#### About this exercise:
Starting at the first line of the data below, write out each line exactly until you reach the line containing "This screenshot has width=960, height=501.", and include that line too.

#### Data for this exercise:
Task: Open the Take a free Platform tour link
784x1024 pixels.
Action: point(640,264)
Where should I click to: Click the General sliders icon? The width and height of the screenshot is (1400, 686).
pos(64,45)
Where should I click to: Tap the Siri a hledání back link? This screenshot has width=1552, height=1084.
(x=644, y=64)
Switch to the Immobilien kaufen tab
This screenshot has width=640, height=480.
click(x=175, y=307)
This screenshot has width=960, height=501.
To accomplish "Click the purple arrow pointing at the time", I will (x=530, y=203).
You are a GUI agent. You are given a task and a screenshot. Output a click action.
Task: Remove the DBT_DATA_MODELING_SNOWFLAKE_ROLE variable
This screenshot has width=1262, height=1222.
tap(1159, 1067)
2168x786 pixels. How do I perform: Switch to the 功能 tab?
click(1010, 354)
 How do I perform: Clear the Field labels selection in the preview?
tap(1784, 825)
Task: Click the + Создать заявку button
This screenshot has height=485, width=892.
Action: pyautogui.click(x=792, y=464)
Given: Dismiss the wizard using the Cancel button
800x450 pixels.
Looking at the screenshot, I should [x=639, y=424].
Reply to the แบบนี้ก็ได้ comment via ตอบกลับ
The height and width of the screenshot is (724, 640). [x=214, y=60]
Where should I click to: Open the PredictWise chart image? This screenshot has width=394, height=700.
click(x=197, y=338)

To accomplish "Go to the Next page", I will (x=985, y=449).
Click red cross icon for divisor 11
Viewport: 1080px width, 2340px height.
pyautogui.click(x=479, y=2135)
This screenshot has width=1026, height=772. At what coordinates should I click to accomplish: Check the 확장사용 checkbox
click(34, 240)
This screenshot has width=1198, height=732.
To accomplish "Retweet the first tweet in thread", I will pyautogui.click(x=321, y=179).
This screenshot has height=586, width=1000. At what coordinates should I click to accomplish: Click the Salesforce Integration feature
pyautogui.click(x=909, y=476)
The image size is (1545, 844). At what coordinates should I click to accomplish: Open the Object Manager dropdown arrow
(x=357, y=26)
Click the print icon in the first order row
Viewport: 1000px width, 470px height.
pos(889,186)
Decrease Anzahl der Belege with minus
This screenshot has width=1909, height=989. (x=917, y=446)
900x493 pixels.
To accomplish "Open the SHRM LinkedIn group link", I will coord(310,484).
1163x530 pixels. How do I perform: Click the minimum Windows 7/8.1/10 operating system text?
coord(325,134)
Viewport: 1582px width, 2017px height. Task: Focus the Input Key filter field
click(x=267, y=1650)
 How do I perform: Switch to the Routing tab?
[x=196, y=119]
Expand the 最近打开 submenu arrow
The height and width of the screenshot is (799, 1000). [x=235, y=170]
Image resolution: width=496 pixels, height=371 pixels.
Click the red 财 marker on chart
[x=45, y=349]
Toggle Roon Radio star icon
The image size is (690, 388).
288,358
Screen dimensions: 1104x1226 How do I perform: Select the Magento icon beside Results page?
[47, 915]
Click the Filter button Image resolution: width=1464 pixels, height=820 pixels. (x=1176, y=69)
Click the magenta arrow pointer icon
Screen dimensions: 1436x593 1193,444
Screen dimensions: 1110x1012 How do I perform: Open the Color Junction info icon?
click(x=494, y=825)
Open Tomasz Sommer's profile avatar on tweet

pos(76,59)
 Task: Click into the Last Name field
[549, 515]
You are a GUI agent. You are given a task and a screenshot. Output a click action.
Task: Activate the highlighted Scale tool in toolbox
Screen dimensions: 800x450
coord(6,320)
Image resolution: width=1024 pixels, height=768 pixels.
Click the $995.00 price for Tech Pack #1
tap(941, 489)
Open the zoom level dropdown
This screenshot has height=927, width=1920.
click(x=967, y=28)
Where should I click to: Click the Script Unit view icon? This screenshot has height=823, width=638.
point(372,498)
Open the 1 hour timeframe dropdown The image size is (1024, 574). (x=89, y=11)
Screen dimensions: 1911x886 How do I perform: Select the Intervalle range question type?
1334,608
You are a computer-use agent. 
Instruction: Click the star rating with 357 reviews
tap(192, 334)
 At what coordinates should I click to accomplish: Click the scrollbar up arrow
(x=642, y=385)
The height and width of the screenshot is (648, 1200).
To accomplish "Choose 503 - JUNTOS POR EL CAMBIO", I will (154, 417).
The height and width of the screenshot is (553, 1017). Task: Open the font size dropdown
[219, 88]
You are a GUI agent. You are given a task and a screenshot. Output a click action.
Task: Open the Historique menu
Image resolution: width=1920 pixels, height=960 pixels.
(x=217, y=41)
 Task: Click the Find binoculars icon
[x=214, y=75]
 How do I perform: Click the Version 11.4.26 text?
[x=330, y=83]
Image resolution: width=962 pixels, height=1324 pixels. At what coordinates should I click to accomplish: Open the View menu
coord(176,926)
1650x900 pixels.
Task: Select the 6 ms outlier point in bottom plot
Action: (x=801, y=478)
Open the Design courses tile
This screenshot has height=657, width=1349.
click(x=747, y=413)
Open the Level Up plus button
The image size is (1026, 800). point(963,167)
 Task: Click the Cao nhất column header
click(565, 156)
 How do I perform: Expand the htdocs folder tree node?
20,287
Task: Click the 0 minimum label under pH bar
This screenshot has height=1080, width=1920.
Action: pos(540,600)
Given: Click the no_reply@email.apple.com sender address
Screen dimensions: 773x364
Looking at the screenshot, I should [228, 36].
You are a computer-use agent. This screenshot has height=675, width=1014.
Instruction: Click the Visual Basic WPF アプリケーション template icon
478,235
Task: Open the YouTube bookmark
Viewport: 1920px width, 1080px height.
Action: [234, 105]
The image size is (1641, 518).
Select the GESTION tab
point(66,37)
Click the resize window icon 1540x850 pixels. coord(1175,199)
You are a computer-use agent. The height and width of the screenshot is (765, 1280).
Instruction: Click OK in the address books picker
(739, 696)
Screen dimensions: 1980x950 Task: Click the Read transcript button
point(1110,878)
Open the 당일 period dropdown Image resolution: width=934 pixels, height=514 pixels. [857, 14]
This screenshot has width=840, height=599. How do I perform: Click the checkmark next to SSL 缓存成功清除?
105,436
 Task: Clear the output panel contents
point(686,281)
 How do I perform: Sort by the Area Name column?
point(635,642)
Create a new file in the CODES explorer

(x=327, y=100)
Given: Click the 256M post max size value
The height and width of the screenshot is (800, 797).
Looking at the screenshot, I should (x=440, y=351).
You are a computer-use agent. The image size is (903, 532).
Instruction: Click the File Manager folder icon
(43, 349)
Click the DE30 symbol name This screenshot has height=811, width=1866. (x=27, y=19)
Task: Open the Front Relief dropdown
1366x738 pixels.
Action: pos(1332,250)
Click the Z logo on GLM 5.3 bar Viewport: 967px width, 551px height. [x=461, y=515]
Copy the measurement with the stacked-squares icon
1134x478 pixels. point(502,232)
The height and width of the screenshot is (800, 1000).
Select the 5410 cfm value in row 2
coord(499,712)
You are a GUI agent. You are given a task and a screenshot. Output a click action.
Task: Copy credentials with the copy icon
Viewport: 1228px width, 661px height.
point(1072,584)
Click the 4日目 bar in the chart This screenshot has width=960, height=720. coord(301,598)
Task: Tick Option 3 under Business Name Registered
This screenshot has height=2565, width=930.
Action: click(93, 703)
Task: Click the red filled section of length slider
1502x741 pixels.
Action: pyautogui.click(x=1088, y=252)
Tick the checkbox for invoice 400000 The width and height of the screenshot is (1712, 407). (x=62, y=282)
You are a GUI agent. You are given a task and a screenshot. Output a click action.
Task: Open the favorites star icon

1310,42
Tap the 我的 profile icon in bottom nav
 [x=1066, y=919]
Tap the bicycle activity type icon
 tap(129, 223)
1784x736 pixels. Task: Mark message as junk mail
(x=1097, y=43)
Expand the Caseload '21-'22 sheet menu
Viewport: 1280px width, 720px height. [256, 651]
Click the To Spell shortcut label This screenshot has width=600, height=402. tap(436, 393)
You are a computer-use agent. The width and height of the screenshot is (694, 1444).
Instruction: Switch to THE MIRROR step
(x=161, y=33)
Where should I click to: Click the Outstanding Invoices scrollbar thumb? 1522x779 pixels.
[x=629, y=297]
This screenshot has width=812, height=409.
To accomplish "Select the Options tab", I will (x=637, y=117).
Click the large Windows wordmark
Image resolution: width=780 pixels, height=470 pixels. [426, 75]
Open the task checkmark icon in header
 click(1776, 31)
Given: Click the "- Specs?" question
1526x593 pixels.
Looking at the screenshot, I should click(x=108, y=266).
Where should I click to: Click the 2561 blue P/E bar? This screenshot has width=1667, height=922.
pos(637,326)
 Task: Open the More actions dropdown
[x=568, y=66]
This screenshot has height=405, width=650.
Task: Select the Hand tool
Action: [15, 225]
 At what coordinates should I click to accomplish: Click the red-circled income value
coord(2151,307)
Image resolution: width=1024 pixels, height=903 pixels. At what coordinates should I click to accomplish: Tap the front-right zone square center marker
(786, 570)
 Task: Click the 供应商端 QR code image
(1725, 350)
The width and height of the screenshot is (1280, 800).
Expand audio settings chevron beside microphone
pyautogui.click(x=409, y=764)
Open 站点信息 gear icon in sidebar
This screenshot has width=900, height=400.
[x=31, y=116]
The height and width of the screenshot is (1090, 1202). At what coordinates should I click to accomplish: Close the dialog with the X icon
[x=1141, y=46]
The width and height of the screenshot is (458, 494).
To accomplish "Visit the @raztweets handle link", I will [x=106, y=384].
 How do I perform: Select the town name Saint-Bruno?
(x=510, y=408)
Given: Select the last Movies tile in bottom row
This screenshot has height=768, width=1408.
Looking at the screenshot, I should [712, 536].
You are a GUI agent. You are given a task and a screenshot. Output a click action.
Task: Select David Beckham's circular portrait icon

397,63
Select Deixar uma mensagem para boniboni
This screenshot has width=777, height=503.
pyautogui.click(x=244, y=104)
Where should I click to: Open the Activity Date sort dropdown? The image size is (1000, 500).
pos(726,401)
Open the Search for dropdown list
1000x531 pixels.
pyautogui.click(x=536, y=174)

#### Exercise answer:
Task: Open the Take a free Platform tour link
784x1024 pixels.
Action: point(640,264)
Where should I click to: Click the General sliders icon? The width and height of the screenshot is (1400, 686).
pos(64,45)
Where should I click to: Tap the Siri a hledání back link? This screenshot has width=1552, height=1084.
(x=644, y=64)
Switch to the Immobilien kaufen tab
This screenshot has width=640, height=480.
click(x=175, y=307)
This screenshot has width=960, height=501.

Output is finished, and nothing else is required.